[Start of section]

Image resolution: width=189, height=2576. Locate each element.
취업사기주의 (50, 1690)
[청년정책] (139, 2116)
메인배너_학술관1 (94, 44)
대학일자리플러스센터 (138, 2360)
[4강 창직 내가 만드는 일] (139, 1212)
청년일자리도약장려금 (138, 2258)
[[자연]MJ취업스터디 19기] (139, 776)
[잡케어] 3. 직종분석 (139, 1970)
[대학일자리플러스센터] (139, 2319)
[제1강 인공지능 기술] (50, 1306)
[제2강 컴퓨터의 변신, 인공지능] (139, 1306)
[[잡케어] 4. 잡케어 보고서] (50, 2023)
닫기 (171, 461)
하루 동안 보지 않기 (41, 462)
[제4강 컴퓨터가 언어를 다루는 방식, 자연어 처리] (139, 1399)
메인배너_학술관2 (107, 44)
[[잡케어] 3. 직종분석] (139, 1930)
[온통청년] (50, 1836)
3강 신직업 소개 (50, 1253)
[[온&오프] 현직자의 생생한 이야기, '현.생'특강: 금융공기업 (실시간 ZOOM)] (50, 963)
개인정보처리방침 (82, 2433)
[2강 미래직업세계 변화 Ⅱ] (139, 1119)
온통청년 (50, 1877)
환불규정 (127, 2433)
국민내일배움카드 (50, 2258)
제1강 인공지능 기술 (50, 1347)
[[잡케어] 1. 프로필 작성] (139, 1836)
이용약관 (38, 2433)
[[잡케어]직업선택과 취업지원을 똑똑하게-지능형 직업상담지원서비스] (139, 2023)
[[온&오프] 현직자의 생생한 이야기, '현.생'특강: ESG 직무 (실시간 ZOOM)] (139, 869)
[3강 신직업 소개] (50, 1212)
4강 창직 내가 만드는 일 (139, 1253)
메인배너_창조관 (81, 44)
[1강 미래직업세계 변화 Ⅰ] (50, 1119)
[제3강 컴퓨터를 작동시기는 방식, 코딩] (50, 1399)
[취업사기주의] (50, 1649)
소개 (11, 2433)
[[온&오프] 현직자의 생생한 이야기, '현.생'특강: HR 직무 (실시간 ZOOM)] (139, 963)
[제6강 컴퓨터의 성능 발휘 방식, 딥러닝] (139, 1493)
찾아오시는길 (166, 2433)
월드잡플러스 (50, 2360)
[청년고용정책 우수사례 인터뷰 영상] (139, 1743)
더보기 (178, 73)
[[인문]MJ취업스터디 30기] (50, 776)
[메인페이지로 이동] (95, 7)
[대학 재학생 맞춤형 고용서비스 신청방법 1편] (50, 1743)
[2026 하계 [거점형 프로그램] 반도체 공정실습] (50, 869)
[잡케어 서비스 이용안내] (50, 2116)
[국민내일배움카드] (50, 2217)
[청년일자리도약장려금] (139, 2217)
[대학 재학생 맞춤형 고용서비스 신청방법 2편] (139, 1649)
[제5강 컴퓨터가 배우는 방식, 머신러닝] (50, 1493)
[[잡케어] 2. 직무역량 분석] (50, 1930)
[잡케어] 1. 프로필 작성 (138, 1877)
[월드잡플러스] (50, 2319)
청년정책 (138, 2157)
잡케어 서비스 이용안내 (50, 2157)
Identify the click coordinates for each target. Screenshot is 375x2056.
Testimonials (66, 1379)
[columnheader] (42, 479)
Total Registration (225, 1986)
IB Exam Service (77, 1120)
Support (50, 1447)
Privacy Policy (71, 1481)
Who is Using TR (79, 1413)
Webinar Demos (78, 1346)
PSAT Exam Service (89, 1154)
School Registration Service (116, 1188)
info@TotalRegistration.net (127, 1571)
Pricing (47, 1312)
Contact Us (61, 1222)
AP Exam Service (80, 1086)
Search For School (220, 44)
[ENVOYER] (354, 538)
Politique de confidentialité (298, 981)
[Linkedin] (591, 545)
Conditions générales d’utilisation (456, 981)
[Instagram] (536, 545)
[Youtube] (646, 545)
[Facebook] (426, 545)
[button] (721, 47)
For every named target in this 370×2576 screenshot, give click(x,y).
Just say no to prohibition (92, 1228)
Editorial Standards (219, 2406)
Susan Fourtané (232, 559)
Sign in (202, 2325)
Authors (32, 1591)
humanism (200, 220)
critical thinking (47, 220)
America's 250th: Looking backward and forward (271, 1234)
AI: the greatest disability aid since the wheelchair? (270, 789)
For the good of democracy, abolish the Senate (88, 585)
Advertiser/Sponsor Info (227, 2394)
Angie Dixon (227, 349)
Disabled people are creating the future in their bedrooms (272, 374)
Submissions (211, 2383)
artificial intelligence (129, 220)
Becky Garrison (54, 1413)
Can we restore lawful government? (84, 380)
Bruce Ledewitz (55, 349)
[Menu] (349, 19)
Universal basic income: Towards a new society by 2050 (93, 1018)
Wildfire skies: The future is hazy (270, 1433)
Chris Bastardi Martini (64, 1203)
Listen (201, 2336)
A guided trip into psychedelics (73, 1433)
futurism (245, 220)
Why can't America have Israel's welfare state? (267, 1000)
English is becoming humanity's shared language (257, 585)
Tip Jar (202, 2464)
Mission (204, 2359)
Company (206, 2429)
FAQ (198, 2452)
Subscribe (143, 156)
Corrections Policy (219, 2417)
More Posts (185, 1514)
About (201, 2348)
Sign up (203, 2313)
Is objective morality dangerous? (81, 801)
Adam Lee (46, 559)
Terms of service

[End of section]

**Assignment:** The word "School" is the filter: copy every line of the listing above that contains it.

**Solution below:**
School Registration Service (116, 1188)
Search For School (220, 44)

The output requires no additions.